Records from a collection

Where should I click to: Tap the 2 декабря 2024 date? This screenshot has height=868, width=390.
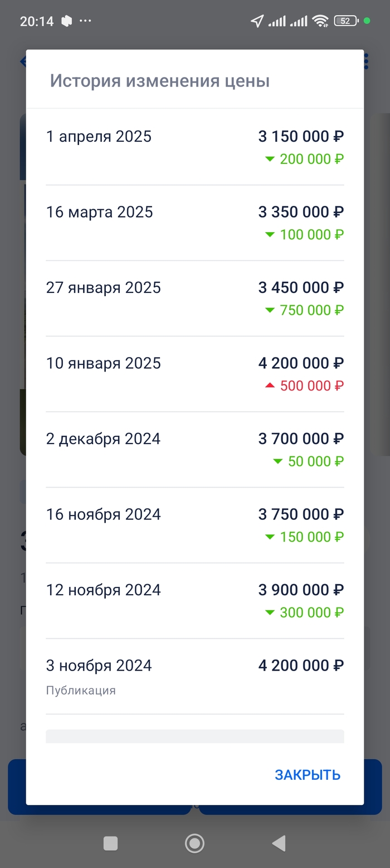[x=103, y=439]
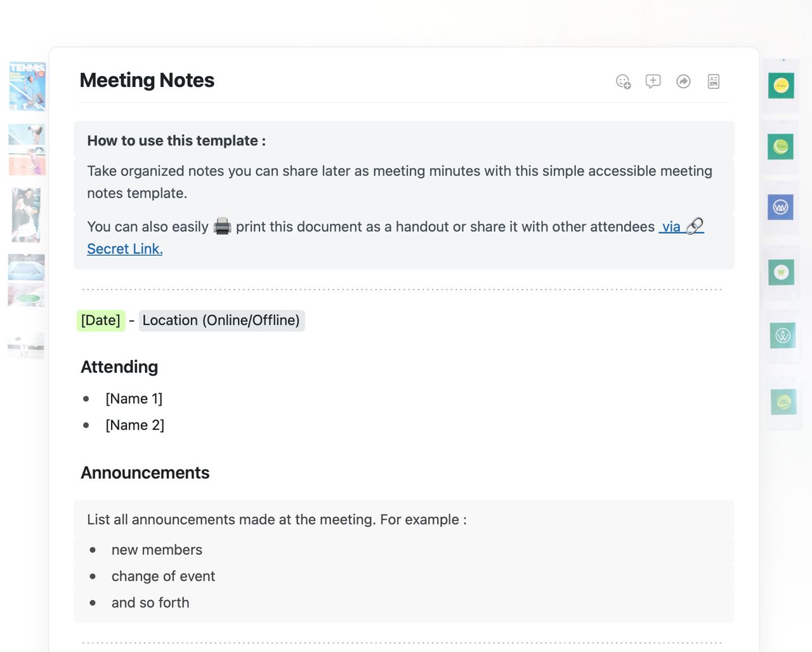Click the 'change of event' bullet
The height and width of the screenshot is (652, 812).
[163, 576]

WHAT YOU ARE ASKED TO DO — What is needed is an exact copy of all the records, minus any pictures.

WRITTEN RESPONSE —
Where should I click to: Tap the 2 декабря 2024 date? This screenshot has height=868, width=390.
[x=103, y=439]
Click the 'change of event' bullet
The height and width of the screenshot is (652, 812).
[163, 576]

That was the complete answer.